» 本文:
---+---

医療事故調査制度の利用
私は現在、30代後半です。
私が子どもの頃は、CTなんて聞いたこともありませんでした。
病院で撮るものといえばレントゲンです。
現在は、CTはすっかりお馴染になりました。
MRIも相当普及しているようですし、他にもPETなど様々な画像診断方法が普及しています。
CTの利点と弱点
ところで、レントゲンと比較した場合、CTは身体の内部を立体的に捉えられるということで非常に優れたものと理解されています。
では、だからCTさえあれば、ほとんどのことがわかるといえるでしょうか?
もちろん、答えは、NOです。
CTには、次のような利点と、次のような弱点があるといわれています。
(利点)
・簡単、短時間で可能
・外表からわからない内因性疾患を発見できる
・特定の出血(脳内出血など)を発見しやすい
・異物が発見しやすい
(弱点)
・放射線被ばくする
・古い出血の判定が難しい
・エックス線が透過しにくい部位(脳の奥など)の判定が難しい
・軟部組織の損傷の判定が難しい
このように、CTは万能ではありません。

---+---

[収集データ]

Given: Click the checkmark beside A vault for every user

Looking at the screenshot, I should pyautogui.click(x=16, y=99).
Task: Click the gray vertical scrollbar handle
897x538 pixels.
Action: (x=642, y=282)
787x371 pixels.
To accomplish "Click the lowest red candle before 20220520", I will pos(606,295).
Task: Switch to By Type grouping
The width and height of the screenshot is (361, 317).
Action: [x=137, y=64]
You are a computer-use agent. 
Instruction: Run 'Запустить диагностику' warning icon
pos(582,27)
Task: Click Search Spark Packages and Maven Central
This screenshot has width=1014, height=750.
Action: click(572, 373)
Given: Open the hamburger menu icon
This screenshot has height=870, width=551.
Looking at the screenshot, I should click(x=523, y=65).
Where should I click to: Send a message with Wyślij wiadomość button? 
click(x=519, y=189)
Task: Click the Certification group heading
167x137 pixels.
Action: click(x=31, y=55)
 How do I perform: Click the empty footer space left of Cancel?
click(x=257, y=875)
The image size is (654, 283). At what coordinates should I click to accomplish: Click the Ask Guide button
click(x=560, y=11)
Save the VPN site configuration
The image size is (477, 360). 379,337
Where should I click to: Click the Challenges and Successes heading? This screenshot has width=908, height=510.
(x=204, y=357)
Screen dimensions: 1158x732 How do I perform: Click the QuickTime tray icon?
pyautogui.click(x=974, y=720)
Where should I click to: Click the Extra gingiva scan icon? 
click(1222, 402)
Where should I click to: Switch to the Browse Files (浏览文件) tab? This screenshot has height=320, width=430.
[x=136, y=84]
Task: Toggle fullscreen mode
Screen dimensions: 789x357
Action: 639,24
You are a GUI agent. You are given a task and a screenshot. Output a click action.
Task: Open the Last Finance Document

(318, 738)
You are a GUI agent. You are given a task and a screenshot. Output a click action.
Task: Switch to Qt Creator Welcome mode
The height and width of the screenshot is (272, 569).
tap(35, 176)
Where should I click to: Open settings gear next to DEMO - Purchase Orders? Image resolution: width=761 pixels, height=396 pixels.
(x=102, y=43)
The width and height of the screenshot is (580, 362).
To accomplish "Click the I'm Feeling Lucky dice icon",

---+---

» 指示:
CTに関する本文の「病院で撮るものといえばレントゲンです。」から「もちろん、答えは、NOです。」までを全部、「レントゲン」を「X線撮影」に置き換えて更新せよ。

» 解答:
病院で撮るものといえばX線撮影です。
現在は、CTはすっかりお馴染になりました。
MRIも相当普及しているようですし、他にもPETなど様々な画像診断方法が普及しています。
CTの利点と弱点
ところで、X線撮影と比較した場合、CTは身体の内部を立体的に捉えられるということで非常に優れたものと理解されています。
では、だからCTさえあれば、ほとんどのことがわかるといえるでしょうか?
もちろん、答えは、NOです。